**** EXERCISE INPUTS ****
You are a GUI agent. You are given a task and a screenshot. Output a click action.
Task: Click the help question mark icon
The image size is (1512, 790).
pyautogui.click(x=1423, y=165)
****
**** EXERCISE INPUTS ****
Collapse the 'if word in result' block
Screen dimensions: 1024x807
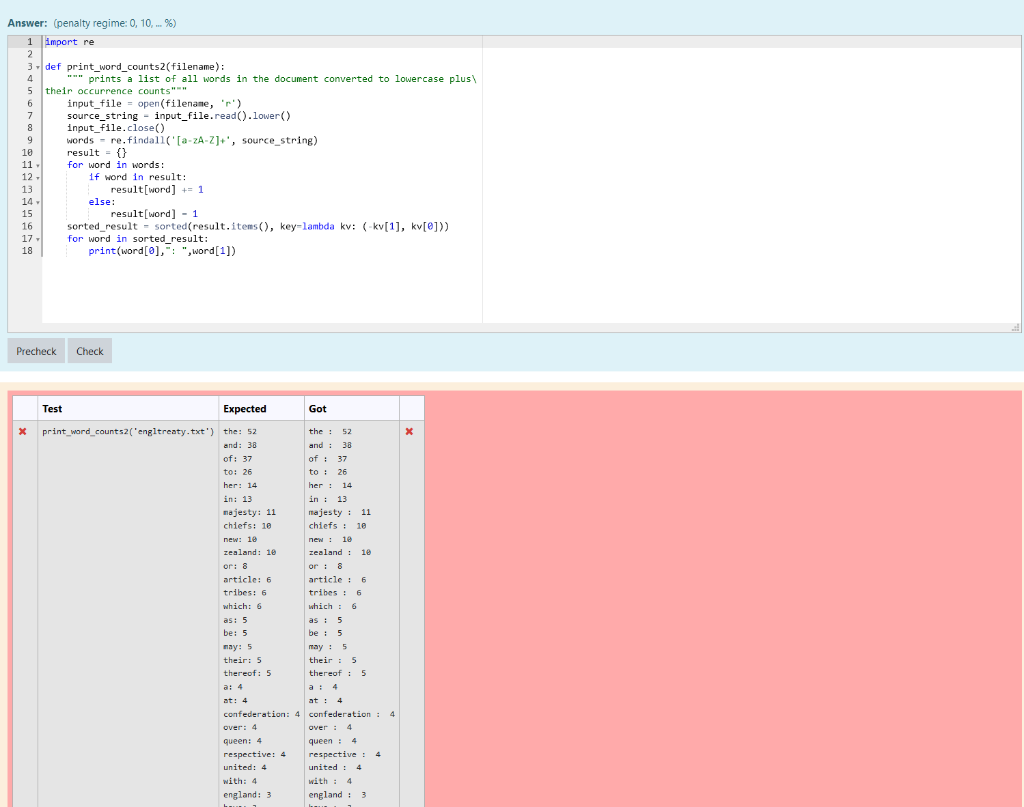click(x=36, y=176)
****
**** EXERCISE INPUTS ****
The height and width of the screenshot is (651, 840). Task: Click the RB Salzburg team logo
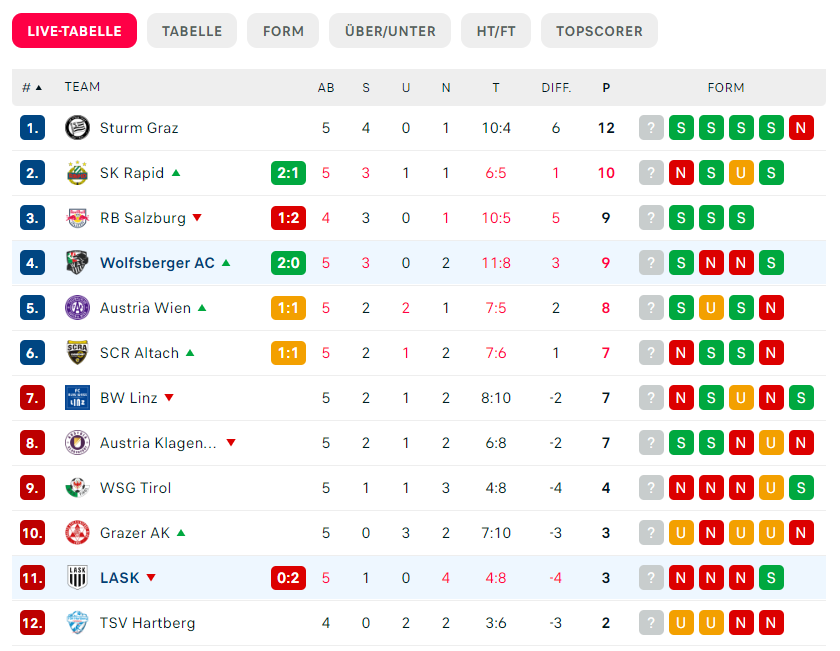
****
Scan the material above. Copy each line that holds the word "screenshot".

■ **RESPONSE TO THE TASK**
You are a GUI agent. You are given a task and a screenshot. Output a click action.
The height and width of the screenshot is (651, 840). Task: Click the RB Salzburg team logo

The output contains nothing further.